Isso geralmente resulta em taxas de autorização mais elevadas e taxas de processamento mais baixas, uma vez que as taxas de intercâmbio domésticas e as taxas de esquema são geralmente mais baixas do que as suas contrapartes inter-regionais.

Como o processamento em várias moedas afeta o processo de liquidação para os comerciantes?

O processamento em várias moedas permite que o consumidor veja os preços e pague na sua moeda nativa, o que melhora a conversão no checkout. Para o comerciante, o processador de pagamentos ou gateway gere o câmbio.

A liquidação pode ocorrer na moeda base do comerciante ou, se tiverem uma conta bancária local, na moeda de processamento.

Isso ajuda as empresas a gerir a sua exposição cambial, embora os comerciantes devam estar cientes das margens de conversão e das taxas aplicadas pelo processador ou adquirente durante o ciclo de liquidação.

Que obstáculos regulatórios devem ser considerados ao expandir para a UE?

O obstáculo mais significativo é a Diretiva de Serviços de Pagamento Revisada (PSD2), especificamente o requisito de Autenticação Forte do Cliente (SCA).

Os comerciantes devem garantir que o seu fluxo de pagamento suporta o 3D Secure 2 para verificar a identidade do titular do cartão para a maioria das transações. A falha em fornecer os dados de autenticação necessários geralmente resulta em recusas imediatas pelos emissores europeus.

Além disso, os comerciantes devem garantir que estão em conformidade com o RGPD relativamente ao tratamento e armazenamento de dados de pagamento e pessoais de cidadãos europeus.

Pode um único Número de Identificação de Comerciante ser usado para todas as transações globais?

Embora tecnicamente possível através de alguns agregadores globais, usar um único MID para todo o tráfego internacional é frequentemente ineficiente. As transações serão sinalizadas como transfronteiriças, incorrendo em taxas mais elevadas e taxas de aprovação mais baixas.

Para uma verdadeira escala, é aconselhável ter múltiplos MIDs ligados a diferentes adquirentes regionais. Isso permite uma melhor redundância, estruturas de custos localizadas e melhores relacionamentos com bancos emissores regionais que podem ter preferências específicas sobre como os dados da transação são formatados.

Qual é o papel dos Métodos de Pagamento Alternativos na expansão internacional?

Em muitos mercados, os cartões de crédito e débito não são o método de pagamento principal.
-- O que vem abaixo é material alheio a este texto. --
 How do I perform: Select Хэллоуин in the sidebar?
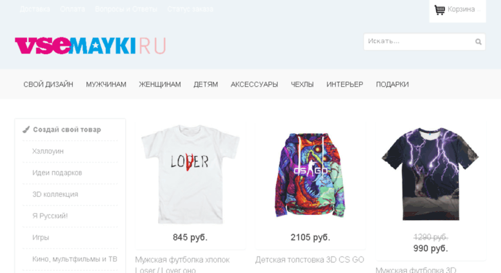48,151
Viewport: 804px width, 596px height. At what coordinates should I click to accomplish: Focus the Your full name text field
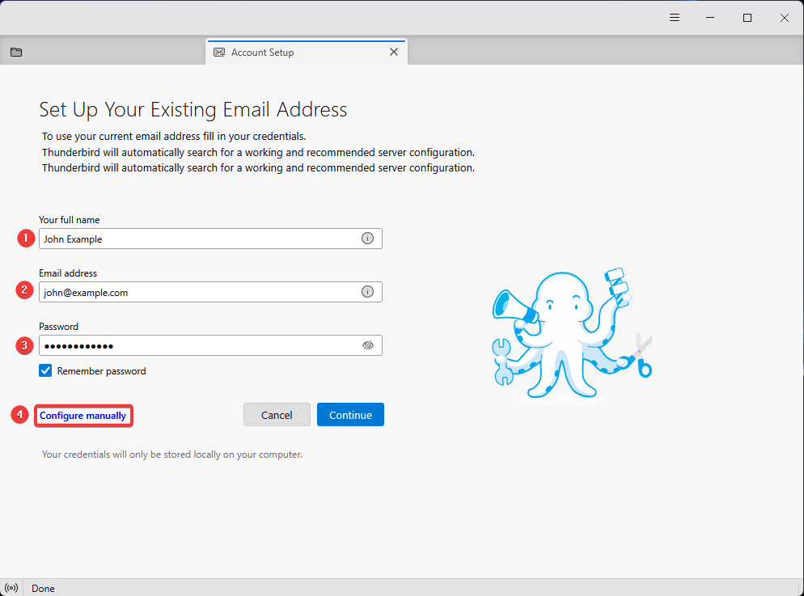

Por exemplo, em certos países europeus e asiáticos, as transferências bancárias, carteiras eletrónicas e esquemas de cartões locais têm maior penetração.
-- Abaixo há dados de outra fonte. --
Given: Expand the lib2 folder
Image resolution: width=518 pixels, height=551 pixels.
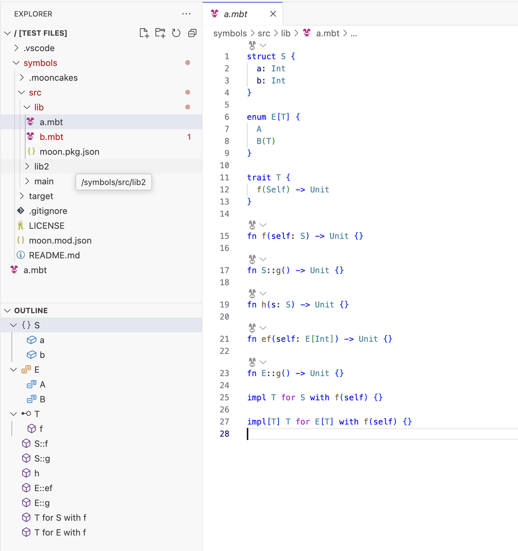Looking at the screenshot, I should (x=41, y=167).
Para escalar com sucesso, um comerciante deve integrar estes APMs. Se um cliente não puder usar o seu método local preferido, a probabilidade de abandono do carrinho aumenta significativamente.

Uma estratégia internacional robusta inclui uma mistura de marcas de cartões globais e os tipos de pagamento locais dominantes.

Como o Código de Categoria de Comerciante afeta o processamento internacional?

O Código de Categoria de Comerciante (MCC) é usado pelos esquemas de cartões e emissores para categorizar o tipo de negócio e avaliar o risco. Alguns MCCs são considerados de alto risco globalmente, enquanto outros podem enfrentar escrutínio específico em certas jurisdições.

Ao escalar internacionalmente, é vital garantir que o MCC atribuído pelo adquirente reflete com precisão a atividade comercial para evitar categorização incorreta, o que pode levar a um aumento de recusas ou até mesmo ao encerramento da conta do comerciante.